> **WORK TASK**
The result should be a word-for-word retyping of the entries below, free of pictures.

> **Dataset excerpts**
---------------

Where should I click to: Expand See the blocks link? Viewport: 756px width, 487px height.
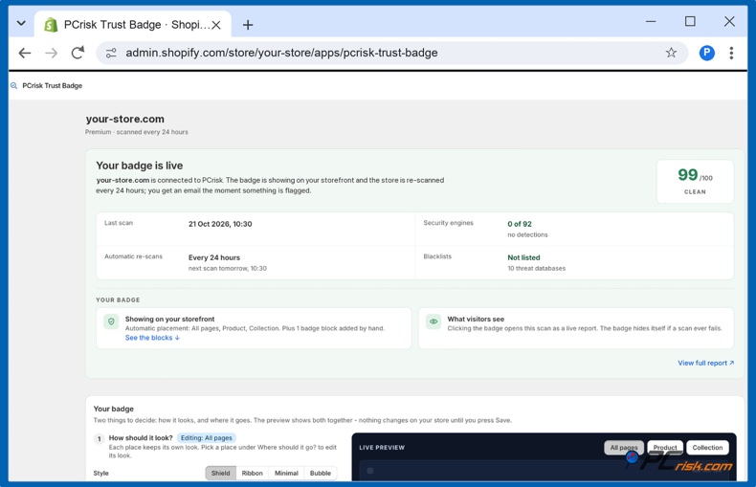(152, 338)
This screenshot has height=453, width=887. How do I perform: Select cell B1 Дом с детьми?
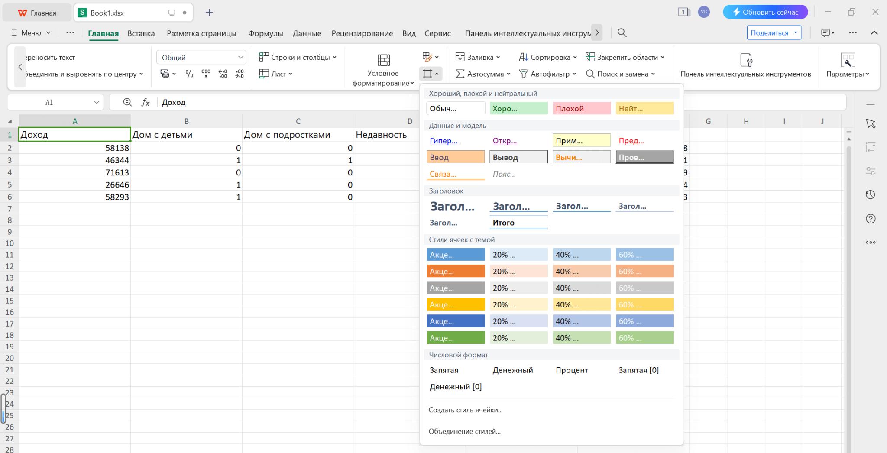tap(186, 135)
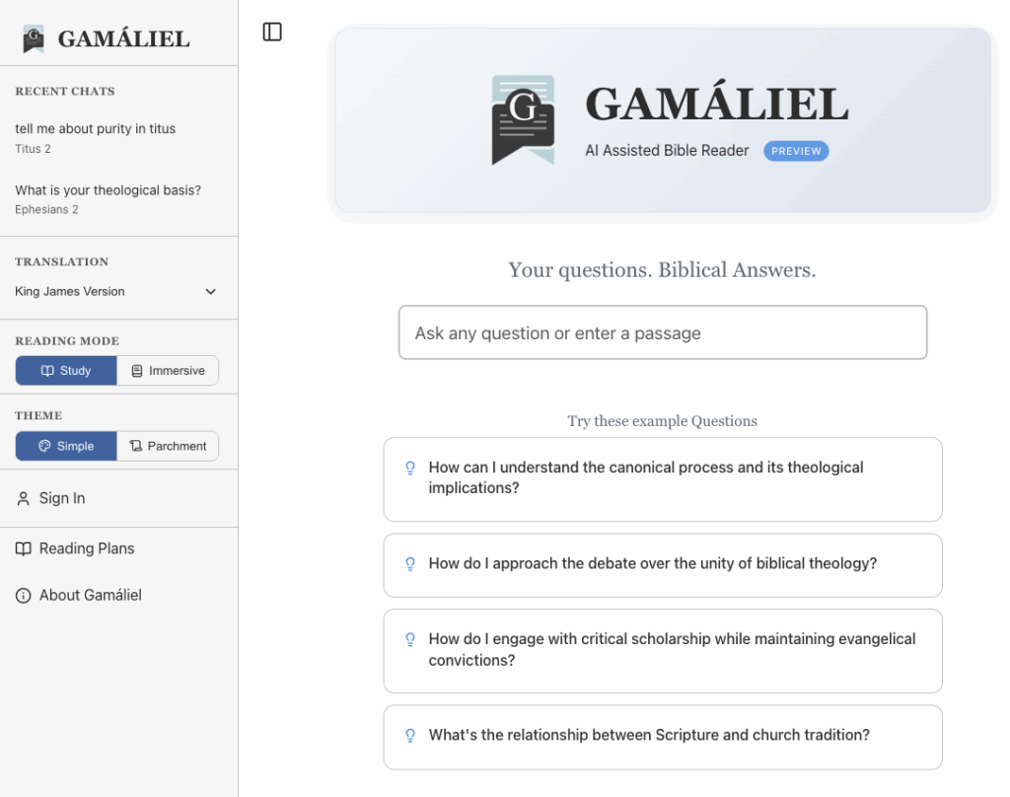Click the large Gamáliel banner logo
The image size is (1010, 797).
(523, 119)
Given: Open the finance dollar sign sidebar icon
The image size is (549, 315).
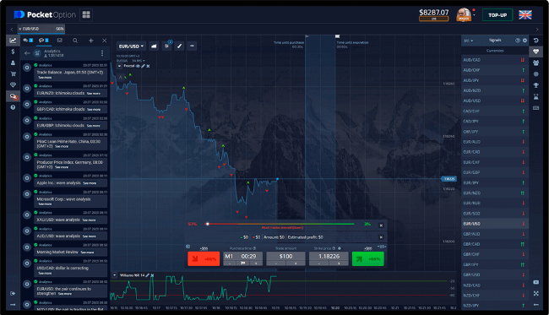Looking at the screenshot, I should click(13, 52).
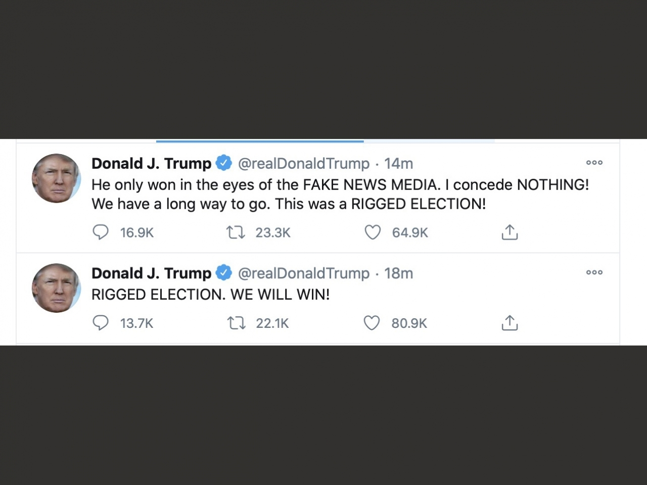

---------------

> **FINISHED EXERCISE**
Where should I click to: Expand See the blocks link? Viewport: 756px width, 487px height.
(152, 338)
This screenshot has height=453, width=887. How do I perform: Select cell B1 Дом с детьми?
tap(186, 135)
Click the large Gamáliel banner logo
The image size is (1010, 797).
(523, 119)
Given: Open the finance dollar sign sidebar icon
The image size is (549, 315).
Looking at the screenshot, I should click(13, 52).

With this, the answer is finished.